I'd have run the bitch over to make her act more authentic, but then I'm just a very giving person.

smoker

she could have been delirious from the pain

bresker

QuoteTurning a corner, there's a woman laying, badly injured, in the middle of the road. Late 30s, tights ripped, blood on blouse, laying with one arm outstretched clutching a ten pound note

I got a bit wood after reading that bit and had to go and have a wank to cool off.

hencole

Thats an absurd idea to raise money. I think you really should have given her 10p for the effort she'd gone too. One wonders what tactics she employed to get hold of the £10 note.

elderford

I once went on a holiday that involved traipsing along country roads, and I got into the habit of photographing any roadkill I came across.

Thought about it too, framed everything up, stood directly over it, had the missus warn me if cars were approaching.

The developers didn't process one of them.

All they were of was flat animals.

People are strange.

Purple Tentacle

Was there a bloke standing near-by with a hilariously hilarious huge mobile phone, hilarious shouting "HELLO!" into it very hilariously loudly?



Hehehe, you're going to be on telly, pal.


By the way, I have a confession to make: I laugh at "Just for Laughs" the other week, there was a prank that I thought was quite funny. I'm sorry.

hencole

I laughed all the way through it. Then I cut trenches into my arms.

Purple Tentacle

Quote from: "hencole"I laughed all the way through it. Then I cut trenches into my arms.

It was just the one prank, mind you. The rest was fucking awful.

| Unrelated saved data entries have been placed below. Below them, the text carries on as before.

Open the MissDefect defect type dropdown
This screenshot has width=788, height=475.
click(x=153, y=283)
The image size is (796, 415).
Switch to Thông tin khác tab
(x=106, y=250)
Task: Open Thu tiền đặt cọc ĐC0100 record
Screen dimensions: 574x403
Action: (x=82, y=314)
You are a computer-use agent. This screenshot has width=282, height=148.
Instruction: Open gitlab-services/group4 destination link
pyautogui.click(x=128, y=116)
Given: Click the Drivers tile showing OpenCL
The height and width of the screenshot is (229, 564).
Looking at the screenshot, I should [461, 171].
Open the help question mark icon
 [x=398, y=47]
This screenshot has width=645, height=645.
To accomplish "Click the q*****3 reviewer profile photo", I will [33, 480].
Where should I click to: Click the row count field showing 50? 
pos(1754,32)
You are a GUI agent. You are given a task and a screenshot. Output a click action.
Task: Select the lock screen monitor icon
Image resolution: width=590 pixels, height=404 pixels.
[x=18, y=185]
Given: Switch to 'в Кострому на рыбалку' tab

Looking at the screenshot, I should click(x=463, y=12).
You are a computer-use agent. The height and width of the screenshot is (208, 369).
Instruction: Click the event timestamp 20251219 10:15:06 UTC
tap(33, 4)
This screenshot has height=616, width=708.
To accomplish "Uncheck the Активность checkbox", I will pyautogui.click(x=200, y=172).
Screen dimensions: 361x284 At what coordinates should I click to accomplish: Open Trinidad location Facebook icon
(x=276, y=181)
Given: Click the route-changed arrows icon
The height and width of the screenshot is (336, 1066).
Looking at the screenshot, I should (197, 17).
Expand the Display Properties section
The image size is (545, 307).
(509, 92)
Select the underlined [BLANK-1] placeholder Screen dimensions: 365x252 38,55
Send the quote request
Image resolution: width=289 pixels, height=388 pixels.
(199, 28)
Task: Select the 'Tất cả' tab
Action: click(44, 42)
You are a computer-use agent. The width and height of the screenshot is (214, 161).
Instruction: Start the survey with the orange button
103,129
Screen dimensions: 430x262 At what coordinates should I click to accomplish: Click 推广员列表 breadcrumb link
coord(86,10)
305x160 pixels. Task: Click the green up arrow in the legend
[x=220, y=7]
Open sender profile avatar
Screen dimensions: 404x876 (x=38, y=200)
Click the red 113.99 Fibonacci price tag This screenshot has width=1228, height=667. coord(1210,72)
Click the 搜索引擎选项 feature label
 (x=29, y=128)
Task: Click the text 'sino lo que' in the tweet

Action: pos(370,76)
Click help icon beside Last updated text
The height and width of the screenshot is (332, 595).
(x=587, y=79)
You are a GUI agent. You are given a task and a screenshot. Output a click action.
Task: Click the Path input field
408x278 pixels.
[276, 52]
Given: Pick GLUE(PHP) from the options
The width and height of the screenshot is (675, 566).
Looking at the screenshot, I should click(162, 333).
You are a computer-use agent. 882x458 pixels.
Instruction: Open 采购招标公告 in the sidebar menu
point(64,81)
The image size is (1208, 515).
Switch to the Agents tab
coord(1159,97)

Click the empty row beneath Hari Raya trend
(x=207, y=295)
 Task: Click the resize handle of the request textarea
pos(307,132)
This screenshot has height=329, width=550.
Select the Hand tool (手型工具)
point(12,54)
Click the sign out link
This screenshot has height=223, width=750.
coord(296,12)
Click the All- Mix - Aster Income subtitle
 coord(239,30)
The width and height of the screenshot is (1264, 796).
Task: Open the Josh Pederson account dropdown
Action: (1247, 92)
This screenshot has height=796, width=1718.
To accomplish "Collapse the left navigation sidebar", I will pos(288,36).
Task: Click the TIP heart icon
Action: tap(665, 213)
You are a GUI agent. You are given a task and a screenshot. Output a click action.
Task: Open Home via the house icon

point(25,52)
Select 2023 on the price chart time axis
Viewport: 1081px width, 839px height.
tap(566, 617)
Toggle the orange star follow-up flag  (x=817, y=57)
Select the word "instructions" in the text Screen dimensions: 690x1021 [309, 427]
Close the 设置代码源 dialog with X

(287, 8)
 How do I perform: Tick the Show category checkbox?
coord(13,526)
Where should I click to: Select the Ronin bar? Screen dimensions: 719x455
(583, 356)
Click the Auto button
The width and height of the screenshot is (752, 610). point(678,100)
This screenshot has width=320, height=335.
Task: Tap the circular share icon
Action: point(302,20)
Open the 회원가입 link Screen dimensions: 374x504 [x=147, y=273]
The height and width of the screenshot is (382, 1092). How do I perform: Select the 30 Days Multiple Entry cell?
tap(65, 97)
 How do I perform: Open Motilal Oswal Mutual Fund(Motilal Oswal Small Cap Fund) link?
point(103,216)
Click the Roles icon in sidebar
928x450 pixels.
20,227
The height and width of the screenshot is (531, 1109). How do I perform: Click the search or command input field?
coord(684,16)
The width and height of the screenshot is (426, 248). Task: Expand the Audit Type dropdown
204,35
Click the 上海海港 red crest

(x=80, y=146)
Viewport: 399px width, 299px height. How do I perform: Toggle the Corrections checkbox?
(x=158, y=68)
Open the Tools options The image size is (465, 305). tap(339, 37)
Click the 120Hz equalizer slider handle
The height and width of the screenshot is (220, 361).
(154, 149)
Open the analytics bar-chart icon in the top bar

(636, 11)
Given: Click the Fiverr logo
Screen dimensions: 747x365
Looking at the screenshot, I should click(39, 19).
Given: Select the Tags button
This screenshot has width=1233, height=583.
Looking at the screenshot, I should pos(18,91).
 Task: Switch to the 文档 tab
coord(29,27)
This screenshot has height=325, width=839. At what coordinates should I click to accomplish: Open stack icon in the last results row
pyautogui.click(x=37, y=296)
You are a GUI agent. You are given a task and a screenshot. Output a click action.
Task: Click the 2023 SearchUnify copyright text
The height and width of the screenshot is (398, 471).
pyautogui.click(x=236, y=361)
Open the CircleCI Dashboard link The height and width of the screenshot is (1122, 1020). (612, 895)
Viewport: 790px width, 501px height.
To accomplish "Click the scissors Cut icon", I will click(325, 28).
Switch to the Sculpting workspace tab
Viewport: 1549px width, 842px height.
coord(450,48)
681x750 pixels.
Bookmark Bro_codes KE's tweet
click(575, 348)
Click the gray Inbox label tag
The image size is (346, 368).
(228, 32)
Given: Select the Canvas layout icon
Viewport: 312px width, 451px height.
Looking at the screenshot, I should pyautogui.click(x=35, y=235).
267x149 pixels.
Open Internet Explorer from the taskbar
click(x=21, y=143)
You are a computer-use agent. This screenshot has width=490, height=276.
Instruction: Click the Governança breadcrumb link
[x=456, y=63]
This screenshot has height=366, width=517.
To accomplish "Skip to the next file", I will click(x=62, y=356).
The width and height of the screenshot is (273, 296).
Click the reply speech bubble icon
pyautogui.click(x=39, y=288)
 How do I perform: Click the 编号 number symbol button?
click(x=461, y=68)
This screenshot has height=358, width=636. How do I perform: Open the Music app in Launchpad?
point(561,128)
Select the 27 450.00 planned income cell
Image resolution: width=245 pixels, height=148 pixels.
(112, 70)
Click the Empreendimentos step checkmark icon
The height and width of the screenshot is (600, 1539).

They had set up an invisible plate of glass on the pavement, and as people walked towards it a bloke with a bucket of water jumped out and threw it right into their faces..... except it harmlessly splashed into the glass.   I actually "LOL" ' ed, before dissolving into a froth of self-hate.

hencole

I saw it the week before and honestly I did find most of the sketches funny. The two vicars and the nude camera one standing out in my memory.

mr rou-rou

the nudey Polaroid vicars was a good one,

I also liked the Asian chap who jumped the cones, had to see it, daft bugger.

- -

I've told this story before,

I'm driving home, I turn into my street, it's dark, I see a TV box on the pavement, it looks brand new and even has the banding on it, i.e looks like it just came off a pallet.

So like the opportunist I am I stop and nonchalantly reverse up to the box with my boot open and big wet lips flapping with excitement, not really...

So I park around the corner and casually walk round, stop and feign a quizzical look upon finding the box - 'oh my', I try the box for weight, up it flies.... empty box?!?

At this point howling laughter erupts from the darkened living room of the house opposite , I had to laugh and left the box there for another sucker :)

Later I went and firebombed the house

gazzyk1ns

Hehe reminds me of the time me and the kid across the road superglued a 50p to the pavement opposite, and then sat and watched... for about an hour nobody saw it, then when someone finally did, they just picked it up, the superglue hadn't stuck and we'd not thought to test it, being kids and everything. That was literally a waste of time and money.